▶ _TASK BRIEF_: Copy the data below line for line, keeping every character unchanged.

[BEGIN RECORD LIST]

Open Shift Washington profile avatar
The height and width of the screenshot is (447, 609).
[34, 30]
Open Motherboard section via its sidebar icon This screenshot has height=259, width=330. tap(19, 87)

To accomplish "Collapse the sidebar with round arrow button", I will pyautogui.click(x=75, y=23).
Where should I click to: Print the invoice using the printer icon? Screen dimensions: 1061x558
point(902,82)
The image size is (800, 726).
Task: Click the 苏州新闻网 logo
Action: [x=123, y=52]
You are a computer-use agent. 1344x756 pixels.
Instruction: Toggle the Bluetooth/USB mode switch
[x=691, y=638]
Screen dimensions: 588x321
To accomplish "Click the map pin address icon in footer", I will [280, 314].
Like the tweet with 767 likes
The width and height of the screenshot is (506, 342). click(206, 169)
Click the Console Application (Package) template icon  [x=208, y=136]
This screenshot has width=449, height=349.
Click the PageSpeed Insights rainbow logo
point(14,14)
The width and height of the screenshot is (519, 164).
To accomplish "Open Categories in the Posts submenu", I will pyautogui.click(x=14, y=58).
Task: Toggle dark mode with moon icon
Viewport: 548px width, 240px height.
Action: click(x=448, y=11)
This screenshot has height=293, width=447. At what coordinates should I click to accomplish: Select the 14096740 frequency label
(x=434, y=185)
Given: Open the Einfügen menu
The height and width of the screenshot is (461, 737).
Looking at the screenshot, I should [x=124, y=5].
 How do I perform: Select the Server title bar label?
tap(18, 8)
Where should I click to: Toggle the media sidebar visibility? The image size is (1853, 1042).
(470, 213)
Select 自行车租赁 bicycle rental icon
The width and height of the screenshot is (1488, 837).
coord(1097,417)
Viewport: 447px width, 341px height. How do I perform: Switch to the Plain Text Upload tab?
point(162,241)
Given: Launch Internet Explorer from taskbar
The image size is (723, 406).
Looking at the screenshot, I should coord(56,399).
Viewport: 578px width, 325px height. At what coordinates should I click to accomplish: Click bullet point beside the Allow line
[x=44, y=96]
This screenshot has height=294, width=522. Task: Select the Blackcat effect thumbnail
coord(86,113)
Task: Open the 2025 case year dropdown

[END RECORD LIST]

▶ _SOLUTION TO THIS PROBLEM_:
Open Shift Washington profile avatar
The height and width of the screenshot is (447, 609).
[34, 30]
Open Motherboard section via its sidebar icon This screenshot has height=259, width=330. tap(19, 87)

To accomplish "Collapse the sidebar with round arrow button", I will pyautogui.click(x=75, y=23).
Where should I click to: Print the invoice using the printer icon? Screen dimensions: 1061x558
point(902,82)
The image size is (800, 726).
Task: Click the 苏州新闻网 logo
Action: [x=123, y=52]
You are a computer-use agent. 1344x756 pixels.
Instruction: Toggle the Bluetooth/USB mode switch
[x=691, y=638]
Screen dimensions: 588x321
To accomplish "Click the map pin address icon in footer", I will [280, 314].
Like the tweet with 767 likes
The width and height of the screenshot is (506, 342). click(206, 169)
Click the Console Application (Package) template icon  [x=208, y=136]
This screenshot has width=449, height=349.
Click the PageSpeed Insights rainbow logo
point(14,14)
The width and height of the screenshot is (519, 164).
To accomplish "Open Categories in the Posts submenu", I will pyautogui.click(x=14, y=58).
Task: Toggle dark mode with moon icon
Viewport: 548px width, 240px height.
Action: click(x=448, y=11)
This screenshot has height=293, width=447. At what coordinates should I click to accomplish: Select the 14096740 frequency label
(x=434, y=185)
Given: Open the Einfügen menu
The height and width of the screenshot is (461, 737).
Looking at the screenshot, I should [x=124, y=5].
 How do I perform: Select the Server title bar label?
tap(18, 8)
Where should I click to: Toggle the media sidebar visibility? The image size is (1853, 1042).
(470, 213)
Select 自行车租赁 bicycle rental icon
The width and height of the screenshot is (1488, 837).
coord(1097,417)
Viewport: 447px width, 341px height. How do I perform: Switch to the Plain Text Upload tab?
point(162,241)
Given: Launch Internet Explorer from taskbar
The image size is (723, 406).
Looking at the screenshot, I should coord(56,399).
Viewport: 578px width, 325px height. At what coordinates should I click to accomplish: Click bullet point beside the Allow line
[x=44, y=96]
This screenshot has height=294, width=522. Task: Select the Blackcat effect thumbnail
coord(86,113)
Task: Open the 2025 case year dropdown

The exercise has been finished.